Please render the rows as a JSON list of strings, one string per line and blank lines left out. Begin with the first line of the rows, and stop after the line that contains "Toggle the sidebar", including that line.
[The data start]
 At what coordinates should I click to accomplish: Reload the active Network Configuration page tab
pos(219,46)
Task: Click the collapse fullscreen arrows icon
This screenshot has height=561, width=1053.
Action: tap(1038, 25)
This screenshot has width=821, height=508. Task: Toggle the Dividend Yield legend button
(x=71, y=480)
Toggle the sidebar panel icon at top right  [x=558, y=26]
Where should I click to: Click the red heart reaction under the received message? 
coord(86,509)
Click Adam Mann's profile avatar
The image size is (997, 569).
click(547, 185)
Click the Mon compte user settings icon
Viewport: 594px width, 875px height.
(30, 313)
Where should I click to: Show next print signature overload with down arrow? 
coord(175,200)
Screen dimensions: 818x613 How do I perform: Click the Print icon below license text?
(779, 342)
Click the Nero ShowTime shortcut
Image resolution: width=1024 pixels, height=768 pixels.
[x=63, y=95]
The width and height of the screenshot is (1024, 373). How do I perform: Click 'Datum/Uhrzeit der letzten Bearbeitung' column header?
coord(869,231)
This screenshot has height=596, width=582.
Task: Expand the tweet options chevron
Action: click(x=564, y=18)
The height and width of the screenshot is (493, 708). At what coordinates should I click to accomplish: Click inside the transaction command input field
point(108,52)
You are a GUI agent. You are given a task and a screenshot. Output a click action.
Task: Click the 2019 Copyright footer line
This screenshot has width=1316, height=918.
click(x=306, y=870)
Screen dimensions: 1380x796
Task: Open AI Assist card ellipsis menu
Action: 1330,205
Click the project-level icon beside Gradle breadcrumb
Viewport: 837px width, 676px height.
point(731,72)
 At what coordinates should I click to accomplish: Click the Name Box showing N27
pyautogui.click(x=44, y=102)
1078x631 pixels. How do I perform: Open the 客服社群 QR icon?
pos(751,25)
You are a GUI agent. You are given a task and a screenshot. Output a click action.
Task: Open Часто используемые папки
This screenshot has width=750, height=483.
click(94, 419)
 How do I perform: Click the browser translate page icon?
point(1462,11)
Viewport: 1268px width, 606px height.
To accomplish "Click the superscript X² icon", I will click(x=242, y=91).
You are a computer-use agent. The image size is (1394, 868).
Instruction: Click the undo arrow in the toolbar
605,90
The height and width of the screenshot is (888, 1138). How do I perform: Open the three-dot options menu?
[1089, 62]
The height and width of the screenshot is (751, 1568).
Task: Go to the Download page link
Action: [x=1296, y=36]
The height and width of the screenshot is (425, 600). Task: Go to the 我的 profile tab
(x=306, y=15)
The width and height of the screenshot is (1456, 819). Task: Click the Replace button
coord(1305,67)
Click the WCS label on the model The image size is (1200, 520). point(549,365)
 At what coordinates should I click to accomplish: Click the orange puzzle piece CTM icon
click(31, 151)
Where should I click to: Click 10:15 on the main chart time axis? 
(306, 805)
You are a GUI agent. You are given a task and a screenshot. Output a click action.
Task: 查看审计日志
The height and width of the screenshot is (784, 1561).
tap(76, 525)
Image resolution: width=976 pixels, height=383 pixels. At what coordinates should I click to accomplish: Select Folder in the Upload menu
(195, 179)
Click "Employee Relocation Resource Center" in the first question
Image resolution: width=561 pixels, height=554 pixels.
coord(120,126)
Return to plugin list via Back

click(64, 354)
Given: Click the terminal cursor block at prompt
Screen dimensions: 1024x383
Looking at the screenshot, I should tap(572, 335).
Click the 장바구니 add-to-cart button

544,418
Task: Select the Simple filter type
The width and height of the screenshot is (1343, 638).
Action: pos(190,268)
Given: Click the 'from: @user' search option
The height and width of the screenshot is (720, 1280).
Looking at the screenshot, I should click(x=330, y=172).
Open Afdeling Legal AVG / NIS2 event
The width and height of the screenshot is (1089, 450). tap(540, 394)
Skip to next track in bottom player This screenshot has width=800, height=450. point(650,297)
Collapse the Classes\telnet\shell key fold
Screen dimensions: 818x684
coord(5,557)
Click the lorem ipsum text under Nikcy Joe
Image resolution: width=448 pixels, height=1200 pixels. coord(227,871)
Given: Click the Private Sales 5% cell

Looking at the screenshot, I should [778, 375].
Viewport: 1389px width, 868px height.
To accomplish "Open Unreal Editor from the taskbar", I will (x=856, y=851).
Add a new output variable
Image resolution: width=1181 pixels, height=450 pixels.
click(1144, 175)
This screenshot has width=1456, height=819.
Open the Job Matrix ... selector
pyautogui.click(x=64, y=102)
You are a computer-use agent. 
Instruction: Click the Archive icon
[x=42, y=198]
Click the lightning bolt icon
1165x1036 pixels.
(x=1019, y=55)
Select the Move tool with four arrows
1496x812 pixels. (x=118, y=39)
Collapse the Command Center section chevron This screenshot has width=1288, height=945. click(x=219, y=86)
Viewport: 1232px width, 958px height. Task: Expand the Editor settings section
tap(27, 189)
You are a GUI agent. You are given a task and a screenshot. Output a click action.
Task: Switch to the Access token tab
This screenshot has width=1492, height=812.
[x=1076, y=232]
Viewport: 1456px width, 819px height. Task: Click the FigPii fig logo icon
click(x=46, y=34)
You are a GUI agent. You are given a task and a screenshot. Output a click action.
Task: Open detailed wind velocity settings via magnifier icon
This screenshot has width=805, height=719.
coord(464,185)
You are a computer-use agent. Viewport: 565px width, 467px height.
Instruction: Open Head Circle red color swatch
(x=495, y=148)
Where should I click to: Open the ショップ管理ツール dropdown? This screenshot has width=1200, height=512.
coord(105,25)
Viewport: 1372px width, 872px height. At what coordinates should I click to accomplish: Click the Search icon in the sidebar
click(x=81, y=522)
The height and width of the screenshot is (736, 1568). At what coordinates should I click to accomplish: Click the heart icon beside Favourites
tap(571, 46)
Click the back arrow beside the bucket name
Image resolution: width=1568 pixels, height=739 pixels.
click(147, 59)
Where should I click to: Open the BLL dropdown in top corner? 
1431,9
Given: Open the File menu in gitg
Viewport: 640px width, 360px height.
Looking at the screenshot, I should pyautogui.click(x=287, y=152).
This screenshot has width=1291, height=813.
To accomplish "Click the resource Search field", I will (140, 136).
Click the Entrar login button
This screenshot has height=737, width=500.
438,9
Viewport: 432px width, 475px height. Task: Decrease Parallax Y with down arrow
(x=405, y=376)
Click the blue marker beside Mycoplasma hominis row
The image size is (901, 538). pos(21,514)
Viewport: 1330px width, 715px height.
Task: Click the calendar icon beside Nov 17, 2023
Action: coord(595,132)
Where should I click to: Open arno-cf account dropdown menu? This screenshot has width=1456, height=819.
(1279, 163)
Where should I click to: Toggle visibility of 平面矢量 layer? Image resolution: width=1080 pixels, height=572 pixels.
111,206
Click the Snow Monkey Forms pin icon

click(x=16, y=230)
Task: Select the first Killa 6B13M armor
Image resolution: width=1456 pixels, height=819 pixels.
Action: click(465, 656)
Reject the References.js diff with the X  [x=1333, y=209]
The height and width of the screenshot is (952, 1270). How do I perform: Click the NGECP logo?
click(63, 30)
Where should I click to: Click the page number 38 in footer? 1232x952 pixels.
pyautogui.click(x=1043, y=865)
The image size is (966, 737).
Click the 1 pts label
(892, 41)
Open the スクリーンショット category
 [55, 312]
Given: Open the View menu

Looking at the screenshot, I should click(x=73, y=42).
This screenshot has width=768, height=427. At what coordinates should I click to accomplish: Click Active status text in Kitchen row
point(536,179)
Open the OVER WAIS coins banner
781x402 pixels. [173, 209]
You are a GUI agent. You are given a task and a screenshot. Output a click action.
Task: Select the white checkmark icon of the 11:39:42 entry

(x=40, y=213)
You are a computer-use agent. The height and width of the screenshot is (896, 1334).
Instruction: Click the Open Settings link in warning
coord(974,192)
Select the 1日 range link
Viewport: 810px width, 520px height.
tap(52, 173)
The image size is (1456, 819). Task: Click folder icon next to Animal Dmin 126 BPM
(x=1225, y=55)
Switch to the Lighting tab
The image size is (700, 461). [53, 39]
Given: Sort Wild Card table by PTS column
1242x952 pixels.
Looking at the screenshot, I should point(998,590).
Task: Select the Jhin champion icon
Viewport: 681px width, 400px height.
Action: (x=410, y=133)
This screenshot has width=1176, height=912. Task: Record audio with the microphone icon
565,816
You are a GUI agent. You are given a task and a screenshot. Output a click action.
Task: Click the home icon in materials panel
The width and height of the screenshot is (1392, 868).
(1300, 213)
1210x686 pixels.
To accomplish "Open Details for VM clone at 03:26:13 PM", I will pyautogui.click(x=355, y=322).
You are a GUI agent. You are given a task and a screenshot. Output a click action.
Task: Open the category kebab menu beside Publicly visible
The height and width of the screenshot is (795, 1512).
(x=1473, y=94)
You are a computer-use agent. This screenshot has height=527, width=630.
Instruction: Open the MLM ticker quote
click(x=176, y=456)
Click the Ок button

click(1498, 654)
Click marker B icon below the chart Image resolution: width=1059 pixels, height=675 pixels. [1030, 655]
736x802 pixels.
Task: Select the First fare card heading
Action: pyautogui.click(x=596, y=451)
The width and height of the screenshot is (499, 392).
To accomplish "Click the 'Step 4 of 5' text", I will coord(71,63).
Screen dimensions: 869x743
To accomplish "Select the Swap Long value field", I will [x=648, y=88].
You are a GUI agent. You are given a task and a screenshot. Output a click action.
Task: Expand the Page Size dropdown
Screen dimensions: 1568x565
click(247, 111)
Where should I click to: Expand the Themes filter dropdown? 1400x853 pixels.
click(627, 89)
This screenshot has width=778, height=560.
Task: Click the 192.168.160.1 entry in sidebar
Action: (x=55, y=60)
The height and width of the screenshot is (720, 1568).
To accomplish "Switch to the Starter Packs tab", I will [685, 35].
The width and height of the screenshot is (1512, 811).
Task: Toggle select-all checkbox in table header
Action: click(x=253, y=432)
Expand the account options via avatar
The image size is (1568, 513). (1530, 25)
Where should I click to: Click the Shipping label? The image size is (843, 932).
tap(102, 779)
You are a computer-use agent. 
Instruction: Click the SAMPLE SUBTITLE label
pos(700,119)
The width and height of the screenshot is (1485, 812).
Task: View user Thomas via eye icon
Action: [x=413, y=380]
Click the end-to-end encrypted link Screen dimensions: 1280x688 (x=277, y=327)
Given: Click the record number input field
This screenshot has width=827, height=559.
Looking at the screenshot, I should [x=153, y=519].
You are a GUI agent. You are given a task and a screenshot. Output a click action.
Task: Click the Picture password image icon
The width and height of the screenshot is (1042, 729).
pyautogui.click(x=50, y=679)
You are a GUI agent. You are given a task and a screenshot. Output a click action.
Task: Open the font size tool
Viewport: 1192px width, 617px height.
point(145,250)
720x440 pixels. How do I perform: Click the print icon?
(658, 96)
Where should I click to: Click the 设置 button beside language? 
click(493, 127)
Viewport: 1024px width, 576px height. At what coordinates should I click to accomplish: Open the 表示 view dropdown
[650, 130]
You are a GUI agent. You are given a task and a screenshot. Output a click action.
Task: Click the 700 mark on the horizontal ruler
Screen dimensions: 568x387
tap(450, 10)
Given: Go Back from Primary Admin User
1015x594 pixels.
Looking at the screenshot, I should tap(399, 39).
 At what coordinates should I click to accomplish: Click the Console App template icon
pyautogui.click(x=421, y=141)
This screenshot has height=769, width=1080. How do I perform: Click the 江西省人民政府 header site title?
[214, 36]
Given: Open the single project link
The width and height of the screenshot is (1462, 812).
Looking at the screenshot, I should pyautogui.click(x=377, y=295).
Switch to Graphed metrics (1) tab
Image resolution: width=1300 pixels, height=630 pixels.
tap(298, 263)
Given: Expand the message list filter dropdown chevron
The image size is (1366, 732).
[The data end]
§ **Finished answer**:
[
  " At what coordinates should I click to accomplish: Reload the active Network Configuration page tab",
  "pos(219,46)",
  "Task: Click the collapse fullscreen arrows icon",
  "This screenshot has height=561, width=1053.",
  "Action: tap(1038, 25)",
  "This screenshot has width=821, height=508. Task: Toggle the Dividend Yield legend button",
  "(x=71, y=480)",
  "Toggle the sidebar panel icon at top right  [x=558, y=26]"
]